WHAT TO WORK ON:
Take the entries below and print all of them exactly, please.

MATERIALS PROVIDED:
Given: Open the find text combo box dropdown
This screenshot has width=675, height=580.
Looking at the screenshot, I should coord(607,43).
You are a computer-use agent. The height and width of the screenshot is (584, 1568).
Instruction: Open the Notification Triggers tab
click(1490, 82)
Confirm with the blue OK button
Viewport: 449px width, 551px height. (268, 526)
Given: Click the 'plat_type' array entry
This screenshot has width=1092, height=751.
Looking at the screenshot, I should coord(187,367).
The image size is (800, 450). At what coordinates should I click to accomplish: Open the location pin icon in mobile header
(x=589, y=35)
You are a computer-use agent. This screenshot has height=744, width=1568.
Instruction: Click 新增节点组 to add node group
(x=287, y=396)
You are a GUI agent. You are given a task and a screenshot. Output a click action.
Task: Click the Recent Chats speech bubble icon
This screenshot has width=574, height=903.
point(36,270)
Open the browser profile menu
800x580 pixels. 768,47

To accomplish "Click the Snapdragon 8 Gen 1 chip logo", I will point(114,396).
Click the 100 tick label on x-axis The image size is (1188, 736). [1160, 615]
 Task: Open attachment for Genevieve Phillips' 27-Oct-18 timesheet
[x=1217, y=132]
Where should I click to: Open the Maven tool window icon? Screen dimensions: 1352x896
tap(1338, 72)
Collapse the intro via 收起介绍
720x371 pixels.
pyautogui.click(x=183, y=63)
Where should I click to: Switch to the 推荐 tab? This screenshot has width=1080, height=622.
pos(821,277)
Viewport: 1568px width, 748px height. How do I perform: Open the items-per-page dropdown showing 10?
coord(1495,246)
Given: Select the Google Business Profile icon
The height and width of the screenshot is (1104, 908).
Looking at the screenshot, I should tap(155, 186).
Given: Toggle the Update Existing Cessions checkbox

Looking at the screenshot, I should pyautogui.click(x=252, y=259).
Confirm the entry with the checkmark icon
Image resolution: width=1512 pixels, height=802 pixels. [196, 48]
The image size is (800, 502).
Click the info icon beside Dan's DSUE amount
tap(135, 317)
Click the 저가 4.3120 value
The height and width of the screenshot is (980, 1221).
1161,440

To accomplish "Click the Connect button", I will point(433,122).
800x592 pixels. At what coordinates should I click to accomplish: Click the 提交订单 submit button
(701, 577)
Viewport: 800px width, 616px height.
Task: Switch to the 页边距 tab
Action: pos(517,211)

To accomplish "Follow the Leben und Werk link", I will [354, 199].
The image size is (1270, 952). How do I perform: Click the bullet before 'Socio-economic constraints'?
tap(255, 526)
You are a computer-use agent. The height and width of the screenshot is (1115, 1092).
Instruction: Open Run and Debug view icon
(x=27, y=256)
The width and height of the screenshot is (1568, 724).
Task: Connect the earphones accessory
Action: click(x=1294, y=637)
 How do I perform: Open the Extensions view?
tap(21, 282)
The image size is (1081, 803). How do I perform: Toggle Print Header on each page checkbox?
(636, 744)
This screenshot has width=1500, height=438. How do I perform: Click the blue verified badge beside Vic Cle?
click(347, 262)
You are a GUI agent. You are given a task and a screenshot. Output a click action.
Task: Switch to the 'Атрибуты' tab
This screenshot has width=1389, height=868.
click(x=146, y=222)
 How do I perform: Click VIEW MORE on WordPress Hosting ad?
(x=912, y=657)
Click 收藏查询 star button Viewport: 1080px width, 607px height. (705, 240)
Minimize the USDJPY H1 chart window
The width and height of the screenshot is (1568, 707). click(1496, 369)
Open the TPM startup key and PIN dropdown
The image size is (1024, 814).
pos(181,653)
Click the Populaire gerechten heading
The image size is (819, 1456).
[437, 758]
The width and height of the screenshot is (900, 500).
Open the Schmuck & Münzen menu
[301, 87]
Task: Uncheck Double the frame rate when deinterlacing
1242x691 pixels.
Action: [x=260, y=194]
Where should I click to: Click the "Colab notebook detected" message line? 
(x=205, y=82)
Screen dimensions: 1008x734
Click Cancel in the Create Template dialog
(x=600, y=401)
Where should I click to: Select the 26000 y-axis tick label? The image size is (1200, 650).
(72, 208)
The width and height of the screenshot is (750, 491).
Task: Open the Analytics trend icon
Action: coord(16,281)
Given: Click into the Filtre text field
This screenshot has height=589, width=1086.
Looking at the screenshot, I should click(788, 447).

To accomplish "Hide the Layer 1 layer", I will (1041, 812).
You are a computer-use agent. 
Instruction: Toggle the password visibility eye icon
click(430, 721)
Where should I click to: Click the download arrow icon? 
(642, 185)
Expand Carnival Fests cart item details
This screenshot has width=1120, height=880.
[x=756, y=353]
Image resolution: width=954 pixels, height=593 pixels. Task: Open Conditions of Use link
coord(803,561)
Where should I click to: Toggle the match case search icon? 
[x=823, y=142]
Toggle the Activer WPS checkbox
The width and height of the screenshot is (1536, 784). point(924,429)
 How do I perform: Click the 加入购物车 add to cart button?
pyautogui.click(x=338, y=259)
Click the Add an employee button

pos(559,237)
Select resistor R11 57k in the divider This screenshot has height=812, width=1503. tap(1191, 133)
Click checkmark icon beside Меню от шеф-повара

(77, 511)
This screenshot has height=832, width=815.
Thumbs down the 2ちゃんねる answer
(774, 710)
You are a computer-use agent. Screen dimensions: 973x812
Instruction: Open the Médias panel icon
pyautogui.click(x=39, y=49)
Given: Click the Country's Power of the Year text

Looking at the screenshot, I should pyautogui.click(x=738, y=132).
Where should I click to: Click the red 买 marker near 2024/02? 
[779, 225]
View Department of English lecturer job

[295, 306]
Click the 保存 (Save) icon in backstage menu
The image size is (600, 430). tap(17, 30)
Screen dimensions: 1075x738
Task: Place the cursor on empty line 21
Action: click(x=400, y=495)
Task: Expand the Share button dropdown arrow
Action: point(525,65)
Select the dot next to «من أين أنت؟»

WRITTEN REPLY:
Given: Open the find text combo box dropdown
This screenshot has width=675, height=580.
Looking at the screenshot, I should coord(607,43).
You are a computer-use agent. The height and width of the screenshot is (584, 1568).
Instruction: Open the Notification Triggers tab
click(1490, 82)
Confirm with the blue OK button
Viewport: 449px width, 551px height. (268, 526)
Given: Click the 'plat_type' array entry
This screenshot has width=1092, height=751.
Looking at the screenshot, I should coord(187,367).
The image size is (800, 450). At what coordinates should I click to accomplish: Open the location pin icon in mobile header
(x=589, y=35)
You are a computer-use agent. This screenshot has height=744, width=1568.
Instruction: Click 新增节点组 to add node group
(x=287, y=396)
You are a GUI agent. You are given a task and a screenshot. Output a click action.
Task: Click the Recent Chats speech bubble icon
This screenshot has width=574, height=903.
point(36,270)
Open the browser profile menu
800x580 pixels. 768,47

To accomplish "Click the Snapdragon 8 Gen 1 chip logo", I will point(114,396).
Click the 100 tick label on x-axis The image size is (1188, 736). [1160, 615]
 Task: Open attachment for Genevieve Phillips' 27-Oct-18 timesheet
[x=1217, y=132]
Where should I click to: Open the Maven tool window icon? Screen dimensions: 1352x896
tap(1338, 72)
Collapse the intro via 收起介绍
720x371 pixels.
pyautogui.click(x=183, y=63)
Where should I click to: Switch to the 推荐 tab? This screenshot has width=1080, height=622.
pos(821,277)
Viewport: 1568px width, 748px height. How do I perform: Open the items-per-page dropdown showing 10?
coord(1495,246)
Given: Select the Google Business Profile icon
The height and width of the screenshot is (1104, 908).
Looking at the screenshot, I should tap(155, 186).
Given: Toggle the Update Existing Cessions checkbox

Looking at the screenshot, I should pyautogui.click(x=252, y=259).
Confirm the entry with the checkmark icon
Image resolution: width=1512 pixels, height=802 pixels. [196, 48]
The image size is (800, 502).
Click the info icon beside Dan's DSUE amount
tap(135, 317)
Click the 저가 4.3120 value
The height and width of the screenshot is (980, 1221).
1161,440

To accomplish "Click the Connect button", I will point(433,122).
800x592 pixels. At what coordinates should I click to accomplish: Click the 提交订单 submit button
(701, 577)
Viewport: 800px width, 616px height.
Task: Switch to the 页边距 tab
Action: pos(517,211)

To accomplish "Follow the Leben und Werk link", I will [354, 199].
The image size is (1270, 952). How do I perform: Click the bullet before 'Socio-economic constraints'?
tap(255, 526)
You are a computer-use agent. The height and width of the screenshot is (1115, 1092).
Instruction: Open Run and Debug view icon
(x=27, y=256)
The width and height of the screenshot is (1568, 724).
Task: Connect the earphones accessory
Action: click(x=1294, y=637)
 How do I perform: Open the Extensions view?
tap(21, 282)
The image size is (1081, 803). How do I perform: Toggle Print Header on each page checkbox?
(636, 744)
This screenshot has width=1500, height=438. How do I perform: Click the blue verified badge beside Vic Cle?
click(347, 262)
You are a GUI agent. You are given a task and a screenshot. Output a click action.
Task: Switch to the 'Атрибуты' tab
This screenshot has width=1389, height=868.
click(x=146, y=222)
 How do I perform: Click VIEW MORE on WordPress Hosting ad?
(x=912, y=657)
Click 收藏查询 star button Viewport: 1080px width, 607px height. (705, 240)
Minimize the USDJPY H1 chart window
The width and height of the screenshot is (1568, 707). click(1496, 369)
Open the TPM startup key and PIN dropdown
The image size is (1024, 814).
pos(181,653)
Click the Populaire gerechten heading
The image size is (819, 1456).
[437, 758]
The width and height of the screenshot is (900, 500).
Open the Schmuck & Münzen menu
[301, 87]
Task: Uncheck Double the frame rate when deinterlacing
1242x691 pixels.
Action: [x=260, y=194]
Where should I click to: Click the "Colab notebook detected" message line? 
(x=205, y=82)
Screen dimensions: 1008x734
Click Cancel in the Create Template dialog
(x=600, y=401)
Where should I click to: Select the 26000 y-axis tick label? The image size is (1200, 650).
(72, 208)
The width and height of the screenshot is (750, 491).
Task: Open the Analytics trend icon
Action: coord(16,281)
Given: Click into the Filtre text field
This screenshot has height=589, width=1086.
Looking at the screenshot, I should click(788, 447).

To accomplish "Hide the Layer 1 layer", I will (1041, 812).
You are a computer-use agent. 
Instruction: Toggle the password visibility eye icon
click(430, 721)
Where should I click to: Click the download arrow icon? 
(642, 185)
Expand Carnival Fests cart item details
This screenshot has width=1120, height=880.
[x=756, y=353]
Image resolution: width=954 pixels, height=593 pixels. Task: Open Conditions of Use link
coord(803,561)
Where should I click to: Toggle the match case search icon? 
[x=823, y=142]
Toggle the Activer WPS checkbox
The width and height of the screenshot is (1536, 784). point(924,429)
 How do I perform: Click the 加入购物车 add to cart button?
pyautogui.click(x=338, y=259)
Click the Add an employee button

pos(559,237)
Select resistor R11 57k in the divider This screenshot has height=812, width=1503. tap(1191, 133)
Click checkmark icon beside Меню от шеф-повара

(77, 511)
This screenshot has height=832, width=815.
Thumbs down the 2ちゃんねる answer
(774, 710)
You are a computer-use agent. Screen dimensions: 973x812
Instruction: Open the Médias panel icon
pyautogui.click(x=39, y=49)
Given: Click the Country's Power of the Year text

Looking at the screenshot, I should pyautogui.click(x=738, y=132).
Where should I click to: Click the red 买 marker near 2024/02? 
[779, 225]
View Department of English lecturer job

[295, 306]
Click the 保存 (Save) icon in backstage menu
The image size is (600, 430). tap(17, 30)
Screen dimensions: 1075x738
Task: Place the cursor on empty line 21
Action: click(x=400, y=495)
Task: Expand the Share button dropdown arrow
Action: point(525,65)
Select the dot next to «من أين أنت؟»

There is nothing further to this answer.